Third, this study uses a relatively large and diverse image dataset with 4280 mammograms or lesion regions. In particular, 3467 images were randomly selected to finetune ResNet50 models. Although the size of this image dataset is much larger than most datasets used and reported in the previous studies of developing CAD schemes of breast lesion classification, we recognize the potential bias of image partitions in training, validation, and testing data subsets. Thus, in order to test the scientific rigor or robustness of the deep transfer learning ResNet50 model used for breast lesion classification, we randomly divided the dataset and repeated the experiment five times. As a result, five sets of ResNet50 models optimized or finetuned with and without adding CBAM were applied “as is” to five independent testing image datasets. No one image was selected and used twice as a testing image in these five repeated experiments. The data analysis results show small standard deviations (i.e., ≤0.02 or 2.3% for AUC values as shown in
Table 2), which demonstrated that the finetuned transfer learning ResNet50 models are robust. This is encouraging and indicates that using a relatively large and diverse image dataset can play an important role in developing and training robust deep transfer learning models of mammograms. We believe that this concept of using larger training datasets and the approach to finetuning deep transfer learning models by adding or using an effective attention module are not only limited to this study with the task of breast lesion classification using mammograms, but the approaches are also applicable for developing and optimizing other deep transfer learning models for many other medical-imaging application tasks.

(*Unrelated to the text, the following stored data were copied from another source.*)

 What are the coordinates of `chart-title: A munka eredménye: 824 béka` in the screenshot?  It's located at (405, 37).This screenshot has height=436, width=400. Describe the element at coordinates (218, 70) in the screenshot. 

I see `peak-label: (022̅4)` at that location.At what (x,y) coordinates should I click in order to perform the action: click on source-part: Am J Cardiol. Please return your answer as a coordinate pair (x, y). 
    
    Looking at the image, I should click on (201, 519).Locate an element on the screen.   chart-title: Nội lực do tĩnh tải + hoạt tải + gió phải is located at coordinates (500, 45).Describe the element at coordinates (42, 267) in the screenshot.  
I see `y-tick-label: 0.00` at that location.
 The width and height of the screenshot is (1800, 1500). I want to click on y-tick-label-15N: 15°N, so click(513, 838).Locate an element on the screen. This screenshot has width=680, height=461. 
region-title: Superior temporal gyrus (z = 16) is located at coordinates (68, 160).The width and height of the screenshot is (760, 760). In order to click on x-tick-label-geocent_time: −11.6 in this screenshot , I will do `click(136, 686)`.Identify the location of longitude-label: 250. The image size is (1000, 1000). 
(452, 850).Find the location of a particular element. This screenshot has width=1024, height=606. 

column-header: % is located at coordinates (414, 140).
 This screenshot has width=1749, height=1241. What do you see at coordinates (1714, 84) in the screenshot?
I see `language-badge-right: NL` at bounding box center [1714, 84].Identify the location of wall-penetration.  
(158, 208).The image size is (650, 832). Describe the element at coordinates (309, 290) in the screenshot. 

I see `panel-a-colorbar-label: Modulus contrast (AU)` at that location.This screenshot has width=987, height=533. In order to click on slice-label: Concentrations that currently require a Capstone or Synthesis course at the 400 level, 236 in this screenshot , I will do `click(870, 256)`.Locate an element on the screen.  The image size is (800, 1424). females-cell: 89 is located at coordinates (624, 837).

Despite the encouraging results or observations made in this study, we also recognize several limitations. First, the original ResNet50 model was designed to process color images with three (RGB) input channels. However, a mammogram is a gray-level image. In this study, we simply copy the same gray-level image into all three input channels of ResNet50 model, which may not be the optimal approach. Previous studies investigated different methods to create pseudo-color images by applying different image preprocessing algorithms and demonstrated the potential advantages of using pseudo-color images over only copying raw images into three input channels of the deep learning models [
39,
41]. Second, since the goal of this study is to investigate the feasibility and advantages of adding CBAM to help finetune the ResNet50 model, we directly used all model-generated automated image features to build the final lesion classifier, which may also not be an optimal approach because it misses a potentially important step of feature selection or the feature dimensionality reduction process as used in some of other previous studies [
39,
41]. Third, although this study uses a large and diverse image dataset, all images were acquired using one type of digital mammography machine in one medical center. The robustness of the ResNet50 models finetuned in this study needs to be tested and validated in future studies with more diverse image datasets acquired from different medical centers or hospitals. Thus, the above issues or limitations need to be further investigated in our future studies. However, we believe that this study is valid, and it successfully tests or verifies the hypothesis of this study discussed in the last paragraph of the Introduction section of this paper.